NRD Property Limited v Ewan & Co LLP: solicitors held liable for breach of trust after unauthorised dissipation of client funds

Firm that paid away over £2.5m in client monies without authority, forged a client's signature on security documents, and failed to discharge stamp duty has been found liable for breach of trust and breach of retainer.
In a judgement handed down on 17 March 2026 ([2026] EWHC 574 (Ch)), Master Kaye sitting as a Deputy High Court Judge found comprehensively in favour of the claimant, NRD Property Limited, a special purpose vehicle incorporated to acquire and develop a commercial property in Chatham known as the Bed Shop. The defendant, Ewan & Co LLP, did not appear at trial and was not represented, having failed in an eleventh-hour application to adjourn.
The facts disclose a sustained pattern of unauthorised conduct by the firm's employees. When bridging finance of £1.2m was advanced by Katrin Properties Limited in September 2018 for the sole purpose of completing the acquisition, the firm — acting for Katrin rather than NRD — unilaterally transferred £1m directly to the seller's solicitors and then paid the remaining balance to third parties, Investpek Limited and IDSE Limited, without any instruction from NRD or its director, Paul Smith. The court accepted expert handwriting evidence and corroborating documentary proof that the firm's payments to those third parties were entirely unauthorised, and that the defence's account of an implied authority derived from a course of dealings was wholly unsupported by any document or witness evidence.
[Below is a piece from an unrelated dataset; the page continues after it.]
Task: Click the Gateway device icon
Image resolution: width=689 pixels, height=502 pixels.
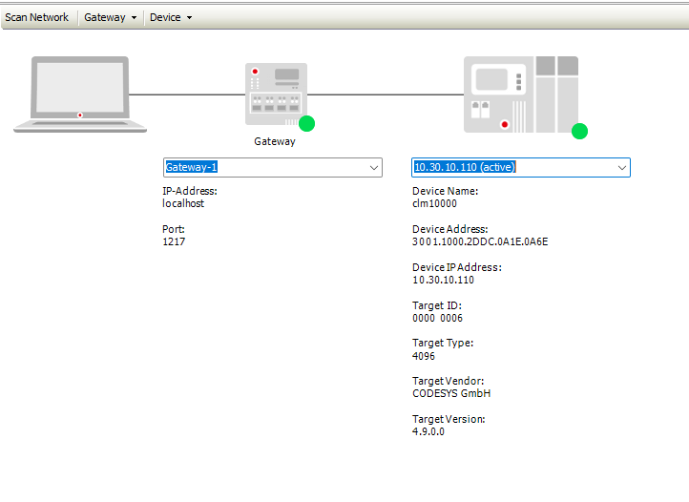Action: (x=276, y=94)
The firm also undertook, by email on 28 September 2018, to submit the SDLT return and pay the associated duty of £42,000 from funds retained for that purpose. It filed the return but never paid the duty, and gave no explanation. The court held that the exchange of emails constituted a binding undertaking — noting that an undertaking need not contain the word "undertaking" and may be assembled from a series of communications — though the claim could not be enforced against the LLP under the court's supervisory jurisdiction by reason of Harcus Sinclair LLP v Your Lawyers Ltd [2021] UKSC 32. The firm nonetheless remained liable to account for the sum held on specific purpose trust.
Perhaps the most serious findings relate to the period following completion. When the firm failed to register Katrin's charge within the statutory 21-day period, it appears to have responded not by seeking an extension of time but by altering the dates on the transfer form, the discharge form, and a first legal charge — the last of which bore a forged signature of Paul Smith purportedly witnessed by the firm's senior partner, who himself admitted he had never met the client. A single joint handwriting expert instructed under CPR 35 concluded there was strong support for the proposition that the signatures on multiple documents, including the 14 November charge and the February 2019 security documents, were made by persons other than Smith.
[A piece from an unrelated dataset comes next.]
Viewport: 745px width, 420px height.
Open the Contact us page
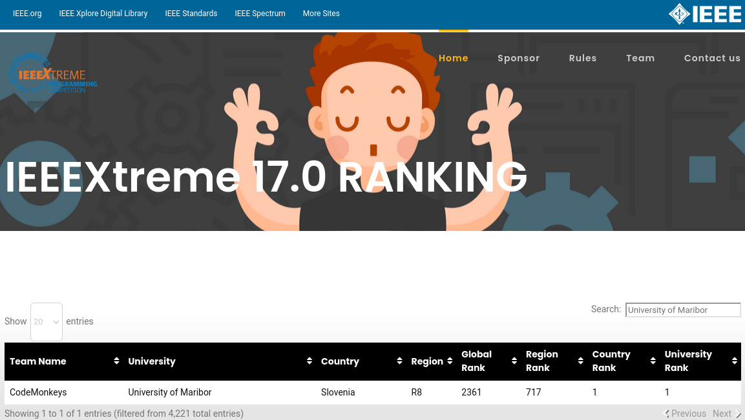[712, 58]
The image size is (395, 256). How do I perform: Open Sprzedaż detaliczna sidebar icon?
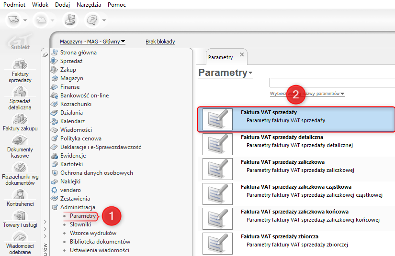20,91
TCF bridging finance of £1.332m, advanced in January 2019 on unconditional undertakings by the firm to redeem the Katrin charge, was similarly dissipated — £285,378 to Buckles Solicitors in connection with a property having nothing to do with NRD, and £1m again to Investpek. The charge was never redeemed. Instead, a further facility letter and second charge, bearing forged signatures, were created and eventually registered at the Land Registry in January 2020, effectively blocking NRD from obtaining development finance.
The court found the firm liable for breach of trust in respect of both the £1.2m and the £1.332m, and for breach of retainer in respect of the TCF transaction. An account and inquiry will be ordered to ascertain the full measure of equitable compensation, which the court confirmed may extend to NRD's lost opportunity to develop and sell the Bed Shop profitably — a development that a formal offer from Kentish Homes at £7.2m in 2021 suggested was commercially viable. The receiver appointed by TCF in June 2022 sold the property at auction, leaving a shortfall.
The firm's near-total failure of disclosure — attributed to the loss of staff laptops following closure in 2021, an explanation the court treated with considerable scepticism given the SRA's six-year retention requirement — weighed heavily against it. Permission to apply for an indemnity in respect of parallel proceedings brought by Katrin against NRD was reserved to a consequential hearing.